For hundreds of thousands of people, the mobile app Entrain helps figure out the most efficient way to recover from jet lag after traveling. But some users opted-in to a second use for the app: science.
Researchers asked users if they would like to submit their sleep data to a citizen science project run by University of Michigan mathematicians. Around 10,000 did, hailing from all corners of the globe.
The researchers, who published their data open access in the journal Science Advances, found that while people tend to rise when their circadian rhythm tells them to, they usually to ignore their body’s internal clock’s signal to go to bed. The trend persisted across cultures, ages, and between genders. The researchers attributed this difference to societal pressures to go to bed later, but couldn’t speak to precisely what those pressures were since that was not part of the data they collected.
Instead, they compared the user data to a mathematical model.
The mathematical model, initially designed by a different team of researchers, is built on the biology of people’s natural sleep rhythms. Over the course of the day, biological drives to stay awake and fall asleep rise and fall, triggered numerous cues that include light levels. The result is a prompting a natural cycle that is more or less tied to sunrise and sunset. The model is essentially what our sleep-wake patterns would probably look like in the absence of any cues from society.
Mathematical modeling helps researchers discern the signal from the noise in big data sets such as those from citizen science.
“In the data, you can just be running into various correlations left and right, and math modeling is this tool you can bring in to weed out the bad correlations,” Olivia Walch, lead author to the study and the developer of Entrain, told the Daily Dot in a phone interview. For example, if a trend appears in the data, but falls apart when it’s compared to the mathematical model, then it’s either not really there—or it may suggest the model is wrong, Walch explained. “The modeling lets you interrogate the trends in a whole new way.”
She added that the app itself helps users provide the scientists with accurate data about their sleep patterns. Entrain’s primary function is to help people get over jet lag by giving them schedules in which they should try to stay away from light to help adjust to a new time zone. But if the users don’t give accurate data, then the schedules won’t be optimal and can make adjusting to the new time zone harder.
Despite the data’s high level of accuracy to each user, it can only speak to patterns of sleeping and waking. The app collects demographic data like country of origin, age, and gender. Walch said users can also keep a daily diary where they can track their light levels throughout the day.
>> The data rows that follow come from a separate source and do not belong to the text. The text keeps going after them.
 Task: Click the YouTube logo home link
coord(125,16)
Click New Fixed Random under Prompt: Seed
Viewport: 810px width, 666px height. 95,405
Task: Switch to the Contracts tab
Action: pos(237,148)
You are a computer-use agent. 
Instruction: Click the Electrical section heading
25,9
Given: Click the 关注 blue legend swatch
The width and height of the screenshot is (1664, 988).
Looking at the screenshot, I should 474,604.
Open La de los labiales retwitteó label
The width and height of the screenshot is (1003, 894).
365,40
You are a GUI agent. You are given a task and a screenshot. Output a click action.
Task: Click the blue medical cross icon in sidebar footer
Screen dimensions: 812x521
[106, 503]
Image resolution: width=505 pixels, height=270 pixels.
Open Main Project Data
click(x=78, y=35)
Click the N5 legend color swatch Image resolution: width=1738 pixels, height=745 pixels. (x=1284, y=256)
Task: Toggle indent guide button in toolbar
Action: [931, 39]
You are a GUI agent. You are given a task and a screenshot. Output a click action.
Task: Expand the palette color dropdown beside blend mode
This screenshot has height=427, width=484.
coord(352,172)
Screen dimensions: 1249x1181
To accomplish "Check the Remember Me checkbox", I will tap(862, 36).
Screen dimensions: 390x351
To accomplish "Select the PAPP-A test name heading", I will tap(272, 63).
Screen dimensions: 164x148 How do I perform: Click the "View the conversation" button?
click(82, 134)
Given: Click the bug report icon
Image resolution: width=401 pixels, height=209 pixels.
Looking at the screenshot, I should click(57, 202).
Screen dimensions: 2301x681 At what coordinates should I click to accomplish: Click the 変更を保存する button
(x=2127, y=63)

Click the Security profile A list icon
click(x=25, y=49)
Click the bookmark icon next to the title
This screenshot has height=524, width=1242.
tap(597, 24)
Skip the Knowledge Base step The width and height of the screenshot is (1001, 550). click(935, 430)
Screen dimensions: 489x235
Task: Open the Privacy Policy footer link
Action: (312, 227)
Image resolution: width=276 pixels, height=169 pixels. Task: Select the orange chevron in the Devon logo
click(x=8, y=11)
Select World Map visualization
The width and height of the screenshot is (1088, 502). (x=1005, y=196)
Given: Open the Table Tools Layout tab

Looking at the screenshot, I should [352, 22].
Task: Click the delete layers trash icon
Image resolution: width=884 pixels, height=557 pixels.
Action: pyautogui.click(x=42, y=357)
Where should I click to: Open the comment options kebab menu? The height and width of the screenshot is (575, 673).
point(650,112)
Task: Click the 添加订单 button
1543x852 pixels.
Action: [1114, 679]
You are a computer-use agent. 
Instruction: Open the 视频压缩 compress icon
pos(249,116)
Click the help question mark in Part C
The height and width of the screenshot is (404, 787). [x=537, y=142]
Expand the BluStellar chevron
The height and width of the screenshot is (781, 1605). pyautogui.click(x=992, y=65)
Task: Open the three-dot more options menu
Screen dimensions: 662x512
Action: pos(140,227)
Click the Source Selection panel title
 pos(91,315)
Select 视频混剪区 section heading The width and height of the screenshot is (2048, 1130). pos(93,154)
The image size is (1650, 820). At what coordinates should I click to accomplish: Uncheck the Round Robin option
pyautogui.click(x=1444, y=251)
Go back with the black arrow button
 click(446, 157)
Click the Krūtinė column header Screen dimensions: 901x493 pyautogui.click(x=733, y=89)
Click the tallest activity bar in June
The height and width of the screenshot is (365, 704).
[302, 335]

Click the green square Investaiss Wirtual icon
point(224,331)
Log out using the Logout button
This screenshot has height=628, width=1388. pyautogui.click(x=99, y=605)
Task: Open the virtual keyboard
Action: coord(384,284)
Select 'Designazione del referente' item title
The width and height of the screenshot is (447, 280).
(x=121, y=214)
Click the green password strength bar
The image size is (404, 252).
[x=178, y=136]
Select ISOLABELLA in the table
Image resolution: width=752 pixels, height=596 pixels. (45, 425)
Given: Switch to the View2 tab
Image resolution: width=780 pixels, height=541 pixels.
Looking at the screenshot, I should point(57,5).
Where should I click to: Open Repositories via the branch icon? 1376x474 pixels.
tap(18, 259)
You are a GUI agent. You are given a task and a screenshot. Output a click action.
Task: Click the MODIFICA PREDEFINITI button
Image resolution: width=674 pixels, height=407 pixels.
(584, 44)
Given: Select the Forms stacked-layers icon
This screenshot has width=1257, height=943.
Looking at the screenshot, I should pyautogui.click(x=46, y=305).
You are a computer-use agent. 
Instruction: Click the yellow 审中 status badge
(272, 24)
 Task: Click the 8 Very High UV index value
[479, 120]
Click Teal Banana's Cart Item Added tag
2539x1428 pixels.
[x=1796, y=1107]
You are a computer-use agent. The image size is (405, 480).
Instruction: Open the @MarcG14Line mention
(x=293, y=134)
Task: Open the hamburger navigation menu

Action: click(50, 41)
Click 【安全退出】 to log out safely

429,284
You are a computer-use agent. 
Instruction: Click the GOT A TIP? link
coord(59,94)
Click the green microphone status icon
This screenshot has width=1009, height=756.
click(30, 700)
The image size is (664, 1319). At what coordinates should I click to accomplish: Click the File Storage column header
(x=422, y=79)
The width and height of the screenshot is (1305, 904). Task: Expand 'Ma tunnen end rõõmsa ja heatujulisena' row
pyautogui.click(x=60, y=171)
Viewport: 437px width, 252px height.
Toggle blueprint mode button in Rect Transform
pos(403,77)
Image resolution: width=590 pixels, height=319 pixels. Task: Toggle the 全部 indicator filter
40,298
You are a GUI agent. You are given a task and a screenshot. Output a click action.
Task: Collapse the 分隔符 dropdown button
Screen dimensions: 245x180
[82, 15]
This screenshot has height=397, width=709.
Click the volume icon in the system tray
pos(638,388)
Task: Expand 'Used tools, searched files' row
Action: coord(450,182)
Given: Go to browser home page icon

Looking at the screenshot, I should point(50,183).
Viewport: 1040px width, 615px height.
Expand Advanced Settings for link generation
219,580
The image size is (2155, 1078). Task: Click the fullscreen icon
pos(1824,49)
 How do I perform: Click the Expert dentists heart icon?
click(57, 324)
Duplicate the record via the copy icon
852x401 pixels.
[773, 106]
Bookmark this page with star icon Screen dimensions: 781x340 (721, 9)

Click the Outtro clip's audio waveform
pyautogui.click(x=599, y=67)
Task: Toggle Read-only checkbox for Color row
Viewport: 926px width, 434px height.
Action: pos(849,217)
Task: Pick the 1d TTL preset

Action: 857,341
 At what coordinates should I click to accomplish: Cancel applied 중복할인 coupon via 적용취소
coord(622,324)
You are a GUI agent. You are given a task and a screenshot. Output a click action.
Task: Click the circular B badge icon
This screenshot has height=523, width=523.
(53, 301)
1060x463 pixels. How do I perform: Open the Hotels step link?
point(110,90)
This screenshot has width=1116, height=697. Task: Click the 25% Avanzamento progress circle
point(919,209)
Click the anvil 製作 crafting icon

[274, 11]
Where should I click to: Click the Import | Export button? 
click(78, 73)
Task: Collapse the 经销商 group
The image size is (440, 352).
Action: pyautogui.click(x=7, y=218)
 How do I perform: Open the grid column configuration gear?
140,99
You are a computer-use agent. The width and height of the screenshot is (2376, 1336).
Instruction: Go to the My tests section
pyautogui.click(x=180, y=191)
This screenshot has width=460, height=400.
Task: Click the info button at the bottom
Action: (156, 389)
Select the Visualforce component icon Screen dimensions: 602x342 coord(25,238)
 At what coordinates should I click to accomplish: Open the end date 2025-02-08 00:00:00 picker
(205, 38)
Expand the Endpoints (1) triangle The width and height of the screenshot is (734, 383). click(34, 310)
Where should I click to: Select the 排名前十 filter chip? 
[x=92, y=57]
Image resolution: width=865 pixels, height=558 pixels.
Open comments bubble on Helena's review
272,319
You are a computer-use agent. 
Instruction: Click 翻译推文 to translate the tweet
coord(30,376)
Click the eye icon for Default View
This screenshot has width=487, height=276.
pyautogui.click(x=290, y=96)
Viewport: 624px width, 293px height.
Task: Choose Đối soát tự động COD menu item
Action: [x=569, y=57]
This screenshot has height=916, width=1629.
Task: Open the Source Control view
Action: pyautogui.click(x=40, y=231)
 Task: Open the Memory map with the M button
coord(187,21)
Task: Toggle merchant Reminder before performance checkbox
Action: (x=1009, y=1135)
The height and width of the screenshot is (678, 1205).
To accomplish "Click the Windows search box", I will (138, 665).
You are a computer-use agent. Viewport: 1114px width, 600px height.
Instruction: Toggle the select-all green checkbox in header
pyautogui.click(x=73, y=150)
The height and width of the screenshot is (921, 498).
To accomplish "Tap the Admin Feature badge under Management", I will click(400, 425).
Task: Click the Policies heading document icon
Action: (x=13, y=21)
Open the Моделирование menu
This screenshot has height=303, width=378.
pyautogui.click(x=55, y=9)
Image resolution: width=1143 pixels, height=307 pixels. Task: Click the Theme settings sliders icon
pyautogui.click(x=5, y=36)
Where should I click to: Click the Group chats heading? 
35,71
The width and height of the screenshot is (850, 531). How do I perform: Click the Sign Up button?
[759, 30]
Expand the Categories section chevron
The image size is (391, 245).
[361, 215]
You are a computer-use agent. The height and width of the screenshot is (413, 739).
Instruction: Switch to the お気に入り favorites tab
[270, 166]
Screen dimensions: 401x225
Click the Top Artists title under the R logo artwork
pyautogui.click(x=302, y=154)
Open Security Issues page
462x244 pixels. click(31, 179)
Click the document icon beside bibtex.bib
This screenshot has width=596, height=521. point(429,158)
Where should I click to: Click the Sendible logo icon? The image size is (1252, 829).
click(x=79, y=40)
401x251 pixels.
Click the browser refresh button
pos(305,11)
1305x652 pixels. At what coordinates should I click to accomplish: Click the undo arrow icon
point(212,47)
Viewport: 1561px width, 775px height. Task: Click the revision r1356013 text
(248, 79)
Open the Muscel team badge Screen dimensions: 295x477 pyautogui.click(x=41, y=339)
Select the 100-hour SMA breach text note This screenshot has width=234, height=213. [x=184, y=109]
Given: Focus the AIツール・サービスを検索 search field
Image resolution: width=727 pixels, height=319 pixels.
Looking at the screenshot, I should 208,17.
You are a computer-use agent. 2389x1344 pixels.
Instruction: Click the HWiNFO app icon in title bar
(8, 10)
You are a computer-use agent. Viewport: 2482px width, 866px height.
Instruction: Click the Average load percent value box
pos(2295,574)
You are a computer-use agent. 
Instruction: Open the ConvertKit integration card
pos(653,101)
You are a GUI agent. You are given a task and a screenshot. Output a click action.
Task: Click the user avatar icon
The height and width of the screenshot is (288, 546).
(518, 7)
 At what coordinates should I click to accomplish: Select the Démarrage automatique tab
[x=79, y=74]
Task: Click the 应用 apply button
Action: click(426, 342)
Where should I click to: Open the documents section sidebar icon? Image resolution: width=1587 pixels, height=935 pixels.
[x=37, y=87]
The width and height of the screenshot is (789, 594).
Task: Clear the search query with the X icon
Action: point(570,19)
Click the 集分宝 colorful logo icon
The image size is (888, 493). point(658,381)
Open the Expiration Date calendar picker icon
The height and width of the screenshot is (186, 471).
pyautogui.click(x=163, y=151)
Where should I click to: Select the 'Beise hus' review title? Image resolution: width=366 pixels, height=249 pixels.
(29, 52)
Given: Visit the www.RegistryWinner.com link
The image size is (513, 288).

They found that people who spend more time outdoors tended to sleep more and go to bed earlier than people who spend their days indoors. They also found women, on average, sleep 30 minutes more than men. Walch’s favorite result, she said, was that as we get older, the window in which we can fall asleep seems to close.
“Young people could fall asleep at almost any circadian phase,” Walch said. “Whereas older people have different phases where they just can’t fall asleep.”
She said that previous sleep data suggested this trend, but there had been little follow-up. Not for lack of interest, but for lack of time and funds.
“The problem with sleep research is that it’s so expensive to take people and have them live in a lab for an extended period of time,” Walch said. “So they only have a limited number of people they can study.”
But with so much data from her app, Walch said she’s designed something of a “hypothesis generating machine.” The mathematical model helps weed out the true trends from the false ones, providing researchers with a more targeted question to answer. Or it can help them see trends they’ve found in small groups of people in a larger data set. “Big data, and cheap ubiquitous tech like a free mobile app can meet [traditional sleep researchers] halfway, provide real-world validation of controlled study results.”